[[ TEXT PROVIDED open ]]
One such parser generator, and my go-to generic parser for quite some time, is ANTLR.

ANTLR
#

ANTLR has a EBNF-like syntax for declaring grammars, and can produce lexers and parsers to parse a given code, and listeners and visitors to interface with the generated ASTs.

It can also inject arbitrary code into either the lexer or parser components, allowing further customizations and supporting more complex use cases such as counting bracket/parentheses for handling nested blocks, and also creating indent-sensitive languages like Python and Godot Engine’s GDScript.

As a JVM-based tool it can generate Java code, meaning that the output can be used in just about all JVM languages from Scala to Clojure, and it has built-in support for generating lexers and parsers in C++, C#, Go, JavaScript, Python, and PHP. Furthermore, there are projects like antlr_rust to extend the runtime language support even further.

What fascinates me most about ANTLR is that, because it can target a JavaScript runtime, we can use the same grammar on our frontend to parse an incoming source code, turn it into a set of tokens, validate the code both syntactically and semantically, and integrate everything with a solution like Microsoft’s Monaco Editor to create a built-in code editor on our web pages, with full support syntax highlighting and code validation for our custom language.
[[ TEXT PROVIDED closed ]]
WORK REQUEST ->
Please write out the ANTLR text above in full, word for word.
[[ DATASET SECTION open ]]
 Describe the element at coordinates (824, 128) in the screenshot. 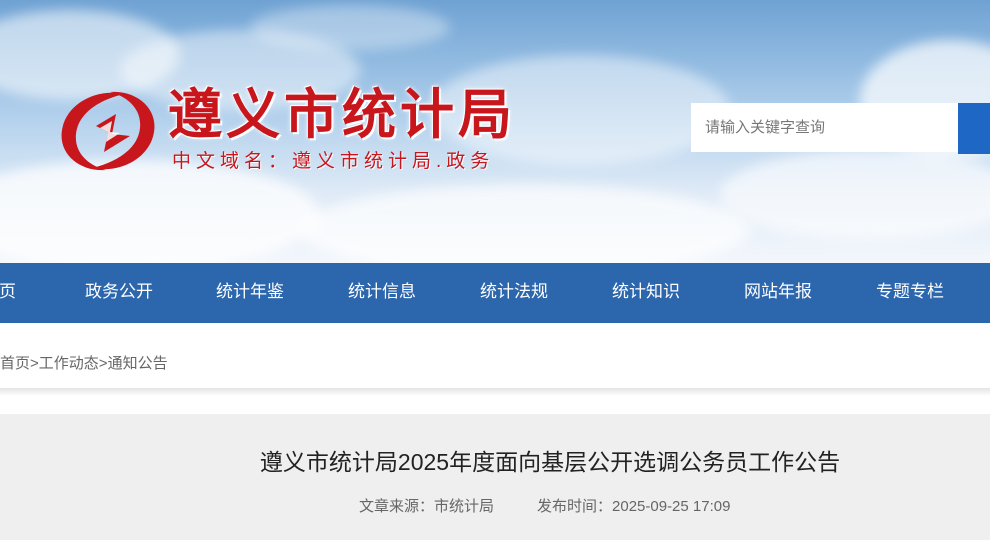

I see `search-input` at that location.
[[ DATASET SECTION closed ]]
REPLY TO THE TASK ->
One such parser generator, and my go-to generic parser for quite some time, is ANTLR.

ANTLR
#

ANTLR has a EBNF-like syntax for declaring grammars, and can produce lexers and parsers to parse a given code, and listeners and visitors to interface with the generated ASTs.

It can also inject arbitrary code into either the lexer or parser components, allowing further customizations and supporting more complex use cases such as counting bracket/parentheses for handling nested blocks, and also creating indent-sensitive languages like Python and Godot Engine’s GDScript.

As a JVM-based tool it can generate Java code, meaning that the output can be used in just about all JVM languages from Scala to Clojure, and it has built-in support for generating lexers and parsers in C++, C#, Go, JavaScript, Python, and PHP. Furthermore, there are projects like antlr_rust to extend the runtime language support even further.

What fascinates me most about ANTLR is that, because it can target a JavaScript runtime, we can use the same grammar on our frontend to parse an incoming source code, turn it into a set of tokens, validate the code both syntactically and semantically, and integrate everything with a solution like Microsoft’s Monaco Editor to create a built-in code editor on our web pages, with full support syntax highlighting and code validation for our custom language.